> WHAT THIS EXERCISE ASKS:
**1)** In the passage about Meat Loaf and sports, in what year did he get involved with softball?
**2)** Which people are named in the passage about Meat Loaf and sports? List every one.
**3)** Continue the passage about Meat Loaf and sports from its last sentence.

> EXERCISE PASSAGE:
%%

Sports have played an enormous role in Meat Loaf's life. According to Sports Illustrated, "he has an extensive memorabilia collection." A devoted New York Yankees fan, he (along with songwriter Jim Steinman) recruited baseball Hall of Famer Phil Rizzuto to give the iconic play-by-play in "Paradise by the Dashboard Light." A few years after knocking it out of the park as a musician, Meat would play a whole different ball game as a girls' softball coach. A Connecticut resident at the time, Meat — or Coach Meat as players called him — got involved with softball in 1981, per Sports Illustrated. He also sponsored a Little League team called Meat Loaf and "made history by drafting the first girl to a Stamford Little League team." He coached more teams in the 1990s.

%%

> GIVEN RECORDS:
%%

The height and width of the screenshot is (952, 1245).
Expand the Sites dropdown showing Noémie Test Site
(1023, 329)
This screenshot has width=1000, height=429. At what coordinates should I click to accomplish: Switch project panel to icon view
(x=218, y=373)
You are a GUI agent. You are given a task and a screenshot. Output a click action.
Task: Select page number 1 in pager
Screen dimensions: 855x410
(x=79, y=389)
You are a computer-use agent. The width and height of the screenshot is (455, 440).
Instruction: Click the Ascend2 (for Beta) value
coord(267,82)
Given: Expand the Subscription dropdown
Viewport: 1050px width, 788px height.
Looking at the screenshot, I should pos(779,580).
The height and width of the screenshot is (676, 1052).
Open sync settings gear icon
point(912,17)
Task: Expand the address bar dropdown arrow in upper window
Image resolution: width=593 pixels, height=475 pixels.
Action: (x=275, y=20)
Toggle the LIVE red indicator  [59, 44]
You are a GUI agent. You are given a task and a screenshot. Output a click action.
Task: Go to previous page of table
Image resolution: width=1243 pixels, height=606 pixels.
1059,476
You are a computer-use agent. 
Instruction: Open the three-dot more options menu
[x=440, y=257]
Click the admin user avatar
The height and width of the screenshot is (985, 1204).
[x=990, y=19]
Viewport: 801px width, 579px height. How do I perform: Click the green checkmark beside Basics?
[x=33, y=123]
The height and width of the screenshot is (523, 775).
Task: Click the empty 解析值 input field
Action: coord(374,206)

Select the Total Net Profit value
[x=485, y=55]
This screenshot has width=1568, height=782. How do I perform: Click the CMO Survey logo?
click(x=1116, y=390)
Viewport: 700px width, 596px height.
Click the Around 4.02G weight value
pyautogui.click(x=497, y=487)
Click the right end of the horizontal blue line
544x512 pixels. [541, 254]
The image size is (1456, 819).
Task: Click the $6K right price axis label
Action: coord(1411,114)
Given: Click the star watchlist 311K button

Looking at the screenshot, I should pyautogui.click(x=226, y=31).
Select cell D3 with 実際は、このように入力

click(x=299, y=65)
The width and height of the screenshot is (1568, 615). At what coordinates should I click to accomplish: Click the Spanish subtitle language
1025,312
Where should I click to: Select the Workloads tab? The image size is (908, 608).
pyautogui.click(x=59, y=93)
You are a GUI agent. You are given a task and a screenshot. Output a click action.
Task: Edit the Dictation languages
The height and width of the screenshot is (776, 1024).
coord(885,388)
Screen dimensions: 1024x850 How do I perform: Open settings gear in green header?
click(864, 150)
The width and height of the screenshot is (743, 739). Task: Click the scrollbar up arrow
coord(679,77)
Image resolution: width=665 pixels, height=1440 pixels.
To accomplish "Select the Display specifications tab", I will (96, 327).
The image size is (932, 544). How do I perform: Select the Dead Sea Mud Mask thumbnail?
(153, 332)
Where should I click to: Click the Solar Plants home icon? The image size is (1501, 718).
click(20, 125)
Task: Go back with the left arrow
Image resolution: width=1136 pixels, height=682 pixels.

%%

> ANSWERS FOR EACH ITEM:
**1)** 1981

**2)** Meat Loaf, Jim Steinman, Phil Rizzuto

**3)**
Jen Carlson played for Coach Meat and wrote in a Deadspin article that he volunteered to coach her JV team when no one else would. He instilled a killer instinct, teaching the girls this chant: "What do we wanna do? Kill! What do we need to do? Kill! What are we gonna do? Kill! What do big dogs do? KILL!" Meat took his coaching role seriously and "only broke character once." After the team's first win, he agreed to sing for the team. He performed "I'd Do Anything For Love (But I Won't Do That)," which wasn't released for another couple of years.

The queen's beef with Meat Loaf

In 1987, Meat Loaf participated in the UK's Royal Knockout tournament. The event involved celebrities and members of the royal family dressed as damsels, squires, and minstrels at an amusement park. (Though, Meat Loaf should have dressed as Beef Wellington). The Independent described the tournament as "a huge success" from a statistical standpoint. The contest generated 1.5 million pounds for charity. Eighteen million people watched the broadcast and 400 million more watched later. But the queen saw it all as a royal pain. The costumes made real royal garb look silly, Jane Seymour poked Tom Jones in the bum, someone threw a javelin at John Travolta, and rumor has it that Meat Loaf angered the royal family.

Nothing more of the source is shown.